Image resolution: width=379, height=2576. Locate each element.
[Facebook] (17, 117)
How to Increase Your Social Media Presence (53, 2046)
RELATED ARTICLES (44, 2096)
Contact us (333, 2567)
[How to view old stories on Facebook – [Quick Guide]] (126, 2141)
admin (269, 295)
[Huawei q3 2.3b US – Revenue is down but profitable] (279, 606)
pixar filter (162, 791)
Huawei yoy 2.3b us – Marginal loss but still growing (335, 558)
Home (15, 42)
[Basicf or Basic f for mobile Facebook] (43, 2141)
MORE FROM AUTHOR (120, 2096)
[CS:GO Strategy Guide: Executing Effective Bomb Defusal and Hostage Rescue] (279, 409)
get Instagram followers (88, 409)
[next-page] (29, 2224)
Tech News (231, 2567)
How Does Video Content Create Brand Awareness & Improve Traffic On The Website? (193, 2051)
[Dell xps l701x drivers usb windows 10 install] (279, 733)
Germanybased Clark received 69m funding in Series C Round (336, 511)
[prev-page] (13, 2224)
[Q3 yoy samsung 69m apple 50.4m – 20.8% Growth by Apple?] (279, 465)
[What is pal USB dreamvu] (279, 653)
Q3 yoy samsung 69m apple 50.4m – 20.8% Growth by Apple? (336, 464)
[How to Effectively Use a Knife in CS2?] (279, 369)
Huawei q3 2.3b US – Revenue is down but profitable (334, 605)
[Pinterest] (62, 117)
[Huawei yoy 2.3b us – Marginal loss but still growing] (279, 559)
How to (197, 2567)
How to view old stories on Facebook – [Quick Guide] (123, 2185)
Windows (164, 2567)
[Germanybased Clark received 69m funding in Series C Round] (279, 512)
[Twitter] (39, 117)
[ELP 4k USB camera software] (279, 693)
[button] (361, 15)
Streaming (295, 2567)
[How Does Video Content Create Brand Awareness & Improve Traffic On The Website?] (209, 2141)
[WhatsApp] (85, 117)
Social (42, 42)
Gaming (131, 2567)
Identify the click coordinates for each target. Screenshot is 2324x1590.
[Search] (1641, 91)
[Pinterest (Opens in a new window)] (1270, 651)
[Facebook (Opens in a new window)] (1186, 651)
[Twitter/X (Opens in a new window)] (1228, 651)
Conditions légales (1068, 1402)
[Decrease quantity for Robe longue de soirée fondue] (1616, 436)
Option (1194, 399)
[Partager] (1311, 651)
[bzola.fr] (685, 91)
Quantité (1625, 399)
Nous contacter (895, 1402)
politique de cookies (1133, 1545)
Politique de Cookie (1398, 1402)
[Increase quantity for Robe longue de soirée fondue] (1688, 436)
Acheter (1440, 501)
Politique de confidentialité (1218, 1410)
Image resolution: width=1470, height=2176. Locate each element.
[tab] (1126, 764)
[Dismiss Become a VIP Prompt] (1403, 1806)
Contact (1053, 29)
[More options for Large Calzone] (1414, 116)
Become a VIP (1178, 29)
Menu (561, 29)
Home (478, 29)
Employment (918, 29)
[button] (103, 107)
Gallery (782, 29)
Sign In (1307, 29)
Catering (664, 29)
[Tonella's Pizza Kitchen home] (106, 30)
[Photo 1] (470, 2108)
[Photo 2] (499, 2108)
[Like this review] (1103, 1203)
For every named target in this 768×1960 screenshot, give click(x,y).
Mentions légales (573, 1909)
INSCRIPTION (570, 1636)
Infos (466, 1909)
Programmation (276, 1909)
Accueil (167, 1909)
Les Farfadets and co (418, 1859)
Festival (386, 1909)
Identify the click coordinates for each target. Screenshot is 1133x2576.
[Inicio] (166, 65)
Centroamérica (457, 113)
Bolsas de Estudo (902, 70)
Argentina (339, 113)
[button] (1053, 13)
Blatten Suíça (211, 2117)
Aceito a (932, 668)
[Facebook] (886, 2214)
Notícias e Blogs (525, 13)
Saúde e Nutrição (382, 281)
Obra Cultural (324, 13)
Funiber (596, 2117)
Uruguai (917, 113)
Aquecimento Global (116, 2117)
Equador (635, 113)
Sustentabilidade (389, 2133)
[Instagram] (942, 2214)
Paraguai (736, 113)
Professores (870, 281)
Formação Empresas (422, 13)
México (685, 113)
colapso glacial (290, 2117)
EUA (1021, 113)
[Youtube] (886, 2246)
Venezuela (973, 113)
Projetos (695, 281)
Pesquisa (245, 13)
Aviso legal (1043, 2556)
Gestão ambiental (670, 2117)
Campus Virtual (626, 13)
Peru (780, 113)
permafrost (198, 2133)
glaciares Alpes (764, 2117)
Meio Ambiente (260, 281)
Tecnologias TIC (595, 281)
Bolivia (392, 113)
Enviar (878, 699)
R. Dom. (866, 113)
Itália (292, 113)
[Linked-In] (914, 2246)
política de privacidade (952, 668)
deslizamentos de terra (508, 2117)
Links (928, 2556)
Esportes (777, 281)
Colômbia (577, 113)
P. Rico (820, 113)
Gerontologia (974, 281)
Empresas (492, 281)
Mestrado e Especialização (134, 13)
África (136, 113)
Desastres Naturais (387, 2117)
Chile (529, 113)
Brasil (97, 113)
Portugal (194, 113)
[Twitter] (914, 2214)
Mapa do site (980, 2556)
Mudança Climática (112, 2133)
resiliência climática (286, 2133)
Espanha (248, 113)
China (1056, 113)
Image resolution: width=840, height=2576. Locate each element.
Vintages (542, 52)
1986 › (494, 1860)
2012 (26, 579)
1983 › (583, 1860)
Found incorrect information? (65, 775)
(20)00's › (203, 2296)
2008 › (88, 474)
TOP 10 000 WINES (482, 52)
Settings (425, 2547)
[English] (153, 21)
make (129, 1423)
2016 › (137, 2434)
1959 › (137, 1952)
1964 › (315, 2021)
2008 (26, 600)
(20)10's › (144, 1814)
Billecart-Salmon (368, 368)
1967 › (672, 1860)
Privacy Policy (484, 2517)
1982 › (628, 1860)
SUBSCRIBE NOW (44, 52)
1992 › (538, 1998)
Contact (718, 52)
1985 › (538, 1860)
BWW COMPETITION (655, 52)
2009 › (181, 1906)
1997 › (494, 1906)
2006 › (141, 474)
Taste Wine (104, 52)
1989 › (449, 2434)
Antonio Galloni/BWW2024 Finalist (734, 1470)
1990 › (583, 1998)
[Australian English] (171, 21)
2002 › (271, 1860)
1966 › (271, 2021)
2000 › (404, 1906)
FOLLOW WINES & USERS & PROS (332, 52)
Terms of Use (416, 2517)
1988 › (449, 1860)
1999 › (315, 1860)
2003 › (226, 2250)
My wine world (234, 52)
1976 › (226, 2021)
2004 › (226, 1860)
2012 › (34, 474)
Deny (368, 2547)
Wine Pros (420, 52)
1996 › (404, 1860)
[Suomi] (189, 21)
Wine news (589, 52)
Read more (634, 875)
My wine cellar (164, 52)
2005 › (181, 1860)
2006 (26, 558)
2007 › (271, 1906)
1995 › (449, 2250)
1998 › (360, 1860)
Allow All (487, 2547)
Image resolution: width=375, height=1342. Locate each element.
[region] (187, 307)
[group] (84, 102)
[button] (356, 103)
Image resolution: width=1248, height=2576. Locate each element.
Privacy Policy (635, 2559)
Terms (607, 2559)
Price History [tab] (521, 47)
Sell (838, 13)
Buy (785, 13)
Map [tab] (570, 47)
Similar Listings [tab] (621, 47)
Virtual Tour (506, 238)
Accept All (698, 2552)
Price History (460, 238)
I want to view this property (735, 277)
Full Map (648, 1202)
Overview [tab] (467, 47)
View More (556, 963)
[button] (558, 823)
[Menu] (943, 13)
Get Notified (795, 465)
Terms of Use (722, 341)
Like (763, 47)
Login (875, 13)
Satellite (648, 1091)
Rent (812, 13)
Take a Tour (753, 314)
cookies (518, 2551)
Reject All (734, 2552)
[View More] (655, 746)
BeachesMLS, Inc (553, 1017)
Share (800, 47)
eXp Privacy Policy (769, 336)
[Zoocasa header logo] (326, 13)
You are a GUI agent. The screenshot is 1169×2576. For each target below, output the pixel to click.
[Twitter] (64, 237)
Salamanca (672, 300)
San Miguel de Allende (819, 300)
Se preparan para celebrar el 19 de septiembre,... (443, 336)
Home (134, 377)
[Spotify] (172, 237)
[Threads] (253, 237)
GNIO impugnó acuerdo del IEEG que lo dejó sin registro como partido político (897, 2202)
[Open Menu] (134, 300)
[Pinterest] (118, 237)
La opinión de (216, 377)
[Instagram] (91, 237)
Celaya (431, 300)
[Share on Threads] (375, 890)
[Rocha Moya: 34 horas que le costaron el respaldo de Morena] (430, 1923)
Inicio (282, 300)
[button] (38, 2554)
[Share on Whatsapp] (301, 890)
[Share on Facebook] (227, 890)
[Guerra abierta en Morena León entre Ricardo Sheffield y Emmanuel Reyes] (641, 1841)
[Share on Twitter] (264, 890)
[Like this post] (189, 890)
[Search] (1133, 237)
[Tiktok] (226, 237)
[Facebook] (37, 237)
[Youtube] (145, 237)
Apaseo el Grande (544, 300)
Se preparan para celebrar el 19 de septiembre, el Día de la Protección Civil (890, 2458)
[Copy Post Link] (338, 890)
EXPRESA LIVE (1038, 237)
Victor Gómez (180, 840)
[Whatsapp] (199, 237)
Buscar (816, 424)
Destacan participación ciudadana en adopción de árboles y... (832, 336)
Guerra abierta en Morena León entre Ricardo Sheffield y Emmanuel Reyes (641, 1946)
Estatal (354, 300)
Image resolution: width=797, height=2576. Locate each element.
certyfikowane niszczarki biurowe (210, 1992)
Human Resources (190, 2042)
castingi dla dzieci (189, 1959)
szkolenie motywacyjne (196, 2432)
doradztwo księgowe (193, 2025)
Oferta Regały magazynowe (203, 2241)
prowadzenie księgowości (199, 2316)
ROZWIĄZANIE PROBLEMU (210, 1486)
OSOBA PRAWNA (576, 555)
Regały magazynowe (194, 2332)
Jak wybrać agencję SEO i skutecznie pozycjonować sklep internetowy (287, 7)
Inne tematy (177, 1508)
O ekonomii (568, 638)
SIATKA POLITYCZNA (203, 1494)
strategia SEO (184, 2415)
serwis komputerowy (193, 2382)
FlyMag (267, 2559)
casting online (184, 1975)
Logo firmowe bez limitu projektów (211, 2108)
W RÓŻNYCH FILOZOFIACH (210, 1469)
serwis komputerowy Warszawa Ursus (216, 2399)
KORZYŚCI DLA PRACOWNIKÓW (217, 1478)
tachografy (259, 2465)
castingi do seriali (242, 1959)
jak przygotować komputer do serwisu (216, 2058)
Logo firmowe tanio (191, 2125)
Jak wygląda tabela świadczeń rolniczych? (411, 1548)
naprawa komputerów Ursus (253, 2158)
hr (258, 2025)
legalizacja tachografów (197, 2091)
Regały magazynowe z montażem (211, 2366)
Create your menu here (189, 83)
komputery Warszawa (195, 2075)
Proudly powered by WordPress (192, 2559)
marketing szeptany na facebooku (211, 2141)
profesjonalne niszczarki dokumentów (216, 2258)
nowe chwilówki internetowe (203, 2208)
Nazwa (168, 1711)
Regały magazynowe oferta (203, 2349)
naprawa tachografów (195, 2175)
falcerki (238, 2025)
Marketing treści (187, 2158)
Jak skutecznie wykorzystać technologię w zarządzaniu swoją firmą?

====

* Instructions for the task
Copy, exactly and only, the lines above that begin with the one containing "How to (197, 2567)" and finish with the one containing "Accueil (167, 1909)".

* Answer box
How to (197, 2567)
How to view old stories on Facebook – [Quick Guide] (123, 2185)
Windows (164, 2567)
[Germanybased Clark received 69m funding in Series C Round] (279, 512)
[Twitter] (39, 117)
[ELP 4k USB camera software] (279, 693)
[button] (361, 15)
Streaming (295, 2567)
[How Does Video Content Create Brand Awareness & Improve Traffic On The Website?] (209, 2141)
[WhatsApp] (85, 117)
Social (42, 42)
Gaming (131, 2567)
Identify the click coordinates for each target. Screenshot is 2324x1590.
[Search] (1641, 91)
[Pinterest (Opens in a new window)] (1270, 651)
[Facebook (Opens in a new window)] (1186, 651)
[Twitter/X (Opens in a new window)] (1228, 651)
Conditions légales (1068, 1402)
[Decrease quantity for Robe longue de soirée fondue] (1616, 436)
Option (1194, 399)
[Partager] (1311, 651)
[bzola.fr] (685, 91)
Quantité (1625, 399)
Nous contacter (895, 1402)
politique de cookies (1133, 1545)
Politique de Cookie (1398, 1402)
[Increase quantity for Robe longue de soirée fondue] (1688, 436)
Acheter (1440, 501)
Politique de confidentialité (1218, 1410)
Image resolution: width=1470, height=2176. Locate each element.
[tab] (1126, 764)
[Dismiss Become a VIP Prompt] (1403, 1806)
Contact (1053, 29)
[More options for Large Calzone] (1414, 116)
Become a VIP (1178, 29)
Menu (561, 29)
Home (478, 29)
Employment (918, 29)
[button] (103, 107)
Gallery (782, 29)
Sign In (1307, 29)
Catering (664, 29)
[Tonella's Pizza Kitchen home] (106, 30)
[Photo 1] (470, 2108)
[Photo 2] (499, 2108)
[Like this review] (1103, 1203)
For every named target in this 768×1960 screenshot, give click(x,y).
Mentions légales (573, 1909)
INSCRIPTION (570, 1636)
Infos (466, 1909)
Programmation (276, 1909)
Accueil (167, 1909)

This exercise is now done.